Posted: 2/12/2013 3:52:45 PM
At one time I wanted to get married but seeing all of my friends hitting the skids w the big D and I dont mean Dallas.Its given me something to think about as Ive gotten older finally Ive been able to buy get the things Ive wanted.I wouldnt want to have to lose it all in a divorce.Im not a selfish person either its just in this day and age if I lose my shirt or roof over my head no one is gonna look out for number 1
 dsorlando
Joined: 2/16/2013
Msg: 949
Any men over 35 seriously looking to get married?
Posted: 2/21/2013 2:26:57 PM
BOOM! Well put!
Its def not what it was when I was a kid.

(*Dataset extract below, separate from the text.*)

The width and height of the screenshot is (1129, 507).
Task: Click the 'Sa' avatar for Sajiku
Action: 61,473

Parents tried to work it out. But at the same time I would want my parents to be happy. If not together then single.
 shine1274
Joined: 2/12/2013
Msg: 951
Any men over 35 seriously looking to get married?
Posted: 2/22/2013 10:19:56 AM
As years pass, it seems more and more unlikely. I get pickier and more set in my ways. For me, it seems I am becoming more and more self centered as I age alone.
 rocking ritschel
Joined: 2/2/2010
Msg: 952
view profile
History
Any men over 35 seriously looking to get married?

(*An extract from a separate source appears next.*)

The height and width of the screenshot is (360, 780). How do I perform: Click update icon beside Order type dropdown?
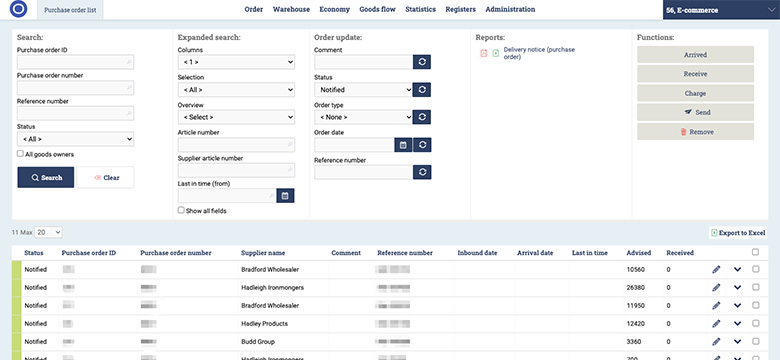pos(422,117)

Posted: 2/23/2013 7:19:01 PM
When I was 22 I wanted the kids and wife and at that age what I didnt realize was no one else at that age did.As I get older and older it seems Im getting more and more selfish and set in my ways.I got a great job,my own home,my bikes can come and go as I like when I want and have no one bugging the crap outta of me.What more could I want as charlie sheen puts it.LOL
 rgvmale
Joined: 7/29/2007
Msg: 953
Any men over 35 seriously looking to get married?

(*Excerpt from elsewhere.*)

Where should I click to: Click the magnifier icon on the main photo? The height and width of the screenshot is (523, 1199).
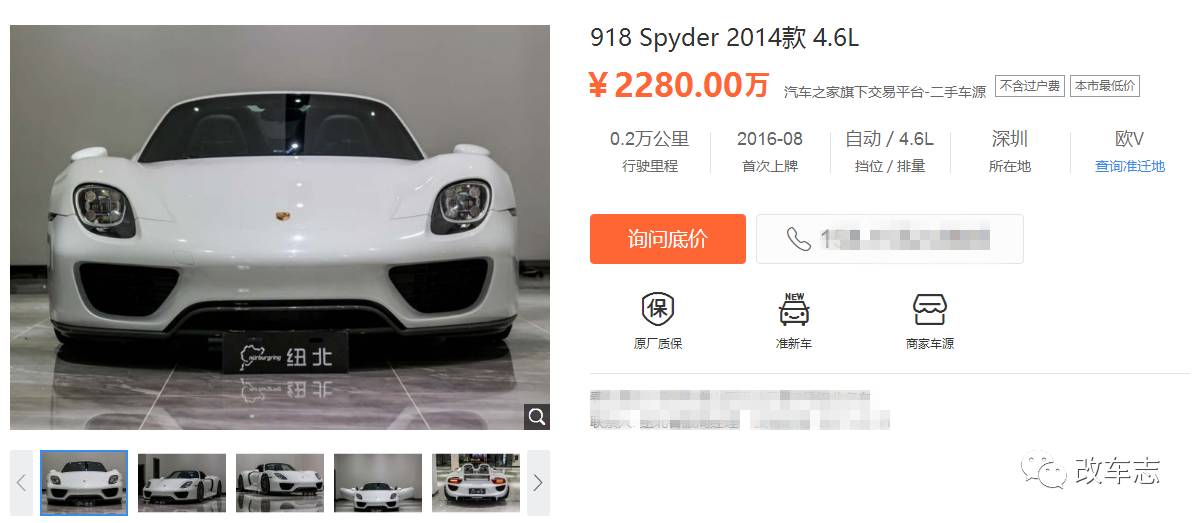coord(537,417)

Posted: 2/23/2013 7:42:45 PM
Really rocking ?? In my early 20's, mid 20's, and late 20's (for most part) I didn't want anything to do with kids or a wife, I just wanted to be a hard charger lol..It wasn't until around 30 (latter half of late 20's) that I wanted kids/wife/settle down/etc..I guess having most of if not all your friends from high school and other family members settling down, having kids changes you in profound ways..plus when I was in my 20's I was either focused/partying in school and or in the Army (also for a period of 1-2 years I just withdraw into myself and another 1-2 years of just having fun with new $ I had when I got my first job out of college)..Who knows maybe when I am your age and still don't have any of those things I might have a diff. viewpoint on things....this sucks, life sucks lol.